[Dataset items]

____

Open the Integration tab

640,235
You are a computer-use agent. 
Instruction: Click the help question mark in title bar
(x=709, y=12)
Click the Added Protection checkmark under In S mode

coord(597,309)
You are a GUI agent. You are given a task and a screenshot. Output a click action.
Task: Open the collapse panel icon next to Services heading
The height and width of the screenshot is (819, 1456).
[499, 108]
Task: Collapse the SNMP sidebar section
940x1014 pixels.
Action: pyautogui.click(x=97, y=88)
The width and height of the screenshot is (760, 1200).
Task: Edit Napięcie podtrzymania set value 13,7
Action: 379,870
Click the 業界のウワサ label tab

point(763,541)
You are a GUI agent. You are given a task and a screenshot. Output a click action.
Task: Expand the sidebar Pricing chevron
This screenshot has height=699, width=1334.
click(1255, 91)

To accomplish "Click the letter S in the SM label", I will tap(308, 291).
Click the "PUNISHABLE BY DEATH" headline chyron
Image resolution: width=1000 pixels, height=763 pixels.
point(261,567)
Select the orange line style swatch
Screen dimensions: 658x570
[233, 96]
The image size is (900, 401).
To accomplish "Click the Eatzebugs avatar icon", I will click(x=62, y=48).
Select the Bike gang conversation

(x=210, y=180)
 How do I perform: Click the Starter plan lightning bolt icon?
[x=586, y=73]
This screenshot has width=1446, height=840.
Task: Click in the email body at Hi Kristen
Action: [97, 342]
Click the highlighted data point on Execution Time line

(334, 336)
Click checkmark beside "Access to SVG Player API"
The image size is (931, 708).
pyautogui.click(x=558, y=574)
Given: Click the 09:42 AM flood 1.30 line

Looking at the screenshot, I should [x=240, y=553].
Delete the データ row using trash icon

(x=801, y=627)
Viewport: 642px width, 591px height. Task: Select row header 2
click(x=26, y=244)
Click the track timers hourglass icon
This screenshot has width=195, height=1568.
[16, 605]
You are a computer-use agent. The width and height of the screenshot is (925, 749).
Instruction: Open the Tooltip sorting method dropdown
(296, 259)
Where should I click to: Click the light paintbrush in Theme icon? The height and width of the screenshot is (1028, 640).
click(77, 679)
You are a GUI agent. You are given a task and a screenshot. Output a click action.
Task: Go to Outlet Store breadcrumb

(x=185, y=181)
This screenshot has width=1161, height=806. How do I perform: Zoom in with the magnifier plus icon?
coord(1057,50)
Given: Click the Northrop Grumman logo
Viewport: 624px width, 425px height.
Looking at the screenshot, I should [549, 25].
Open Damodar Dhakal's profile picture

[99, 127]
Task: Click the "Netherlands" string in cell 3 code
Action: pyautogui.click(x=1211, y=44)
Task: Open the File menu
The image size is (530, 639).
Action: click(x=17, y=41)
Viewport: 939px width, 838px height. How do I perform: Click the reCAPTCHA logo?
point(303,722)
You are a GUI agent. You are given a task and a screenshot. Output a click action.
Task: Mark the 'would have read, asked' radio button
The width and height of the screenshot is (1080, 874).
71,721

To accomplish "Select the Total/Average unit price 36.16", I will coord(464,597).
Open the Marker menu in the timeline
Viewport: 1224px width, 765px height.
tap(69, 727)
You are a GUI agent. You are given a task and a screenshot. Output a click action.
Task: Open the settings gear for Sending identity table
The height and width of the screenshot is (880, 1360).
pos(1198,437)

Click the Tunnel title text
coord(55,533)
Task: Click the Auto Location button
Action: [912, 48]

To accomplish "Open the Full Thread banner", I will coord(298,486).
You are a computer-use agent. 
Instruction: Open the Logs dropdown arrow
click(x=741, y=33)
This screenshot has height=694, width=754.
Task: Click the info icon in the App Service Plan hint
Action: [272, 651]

____

Collect every line of the records above that contains the word "label". List each one on its own line.

Click the 業界のウワサ label tab
To accomplish "Click the letter S in the SM label", I will tap(308, 291).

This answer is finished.